In contrast to Canada, South Africa’s competition law has both competition and public interest objectives.  A major focus of the legislation from a public interest perspective is the promotion of historically disadvantaged persons and small business.  This is understandable, given the fact that when the legislation was first enacted in 1998, South Africa was emerging from an apartheid era of concentrated large enterprises and the exclusion of many, particularly historically disadvantaged persons, from the economy.

This focus is apparent in the legislation, with the preamble to the Competition Act (the “Act”) noting that “the economy must be open to greater ownership by a greater number of South Africans”.  The purpose of the Act is also clear, being to “promote and maintain competition” in South Africa in order to achieve several objectives, including “to ensure that small and medium-sized enterprises have an equitable opportunity to participate in the economy; and “to promote a greater spread of ownership, in particular to increase the ownership stakes of historically disadvantaged persons” (“HDIs”).

These objectives were enhanced through amendments to the Act that were passed into law in 2019.  The Department of Trade, Industry and Competition (the “DTIC”), under Minister Patel, has a particular focus on this topic, having recently published a which emphasises the public interest objectives of the Act.

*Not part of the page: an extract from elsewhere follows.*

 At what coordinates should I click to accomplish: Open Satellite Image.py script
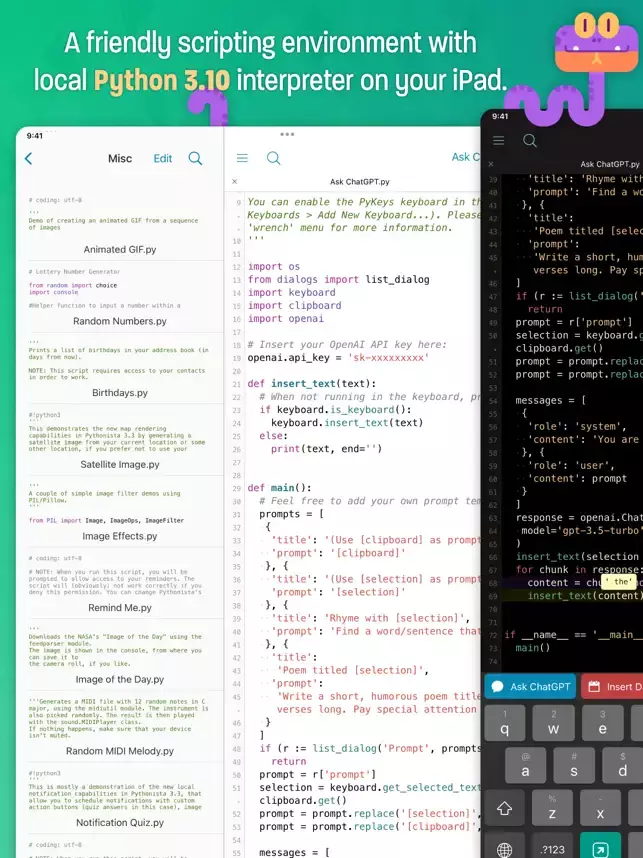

This renewed focus has very recently come to the fore in relation to merger control.  In terms of the Act, mergers (a generic term covering M&A activity) must be notified to the competition authorities if they meet certain thresholds, and those transactions may not be implemented before approval has been obtained.  In assessing whether a transaction should be approved, the competition authorities must consider not only the traditional competition question of whether the transaction is “likely to substantially prevent or lessen competition” by assessing factors such as market concentration and barriers to entry, but also whether there are public interest concerns arising from the transaction.  The competition and public interest assessments are equally important, and it is possible that an otherwise anti-competitive merger could be approved because it is overwhelmingly in the public interest.  Similarly, an unproblematic merger from a competition perspective could be prohibited on public interest grounds.

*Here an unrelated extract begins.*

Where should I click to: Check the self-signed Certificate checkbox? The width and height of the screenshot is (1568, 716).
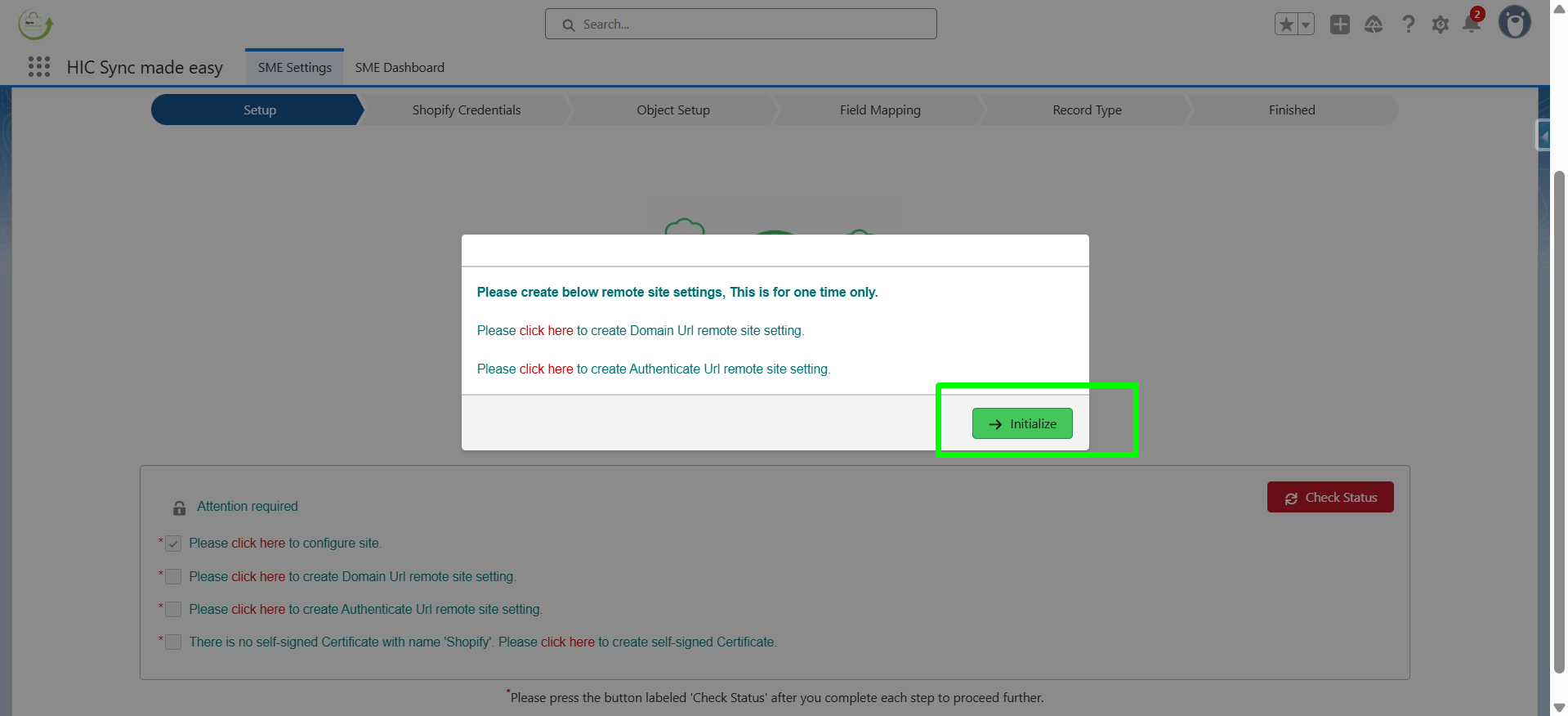point(173,642)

Until now, no merger has been prohibited solely on public interest grounds.  Instead, conditions have been imposed to ameliorate the negative public interest effects of the merger.  However, following the recent emphasis on public interest, and in particular Black Economic Empowerment (“BEE”) and worker participation, the Competition Commission (the “Commission”) prohibited a merger solely on public interest grounds for the first time on 1 June 2021.

The transaction in question involved the proposed acquisition of Burger King (South Africa) and Grand Foods Meat Plant (the “Target Firms”) by ECP Africa, part of Emerging Capital Partners, a private equity firm founded in the USA with investments across Africa.  The seller was Grand Parade Investments, a company controlled by HDIs, whereas ECP Africa had no such shareholding.  Although the parties to the merger evidently offered commitments that had public interest benefits, such as increased employment for HDIs, increased employee benefits and investment in capital expenditure, it appears that these commitments were not sufficient to persuade the Commission to approve the merger.  The Commission found that the proposed transaction raised no competition concerns, but that it raised very significant public interest concerns in that it would result in a significant reduction in BEE ownership in the Target Firms – from more than 68% to 0% – and on this basis prohibited the merger.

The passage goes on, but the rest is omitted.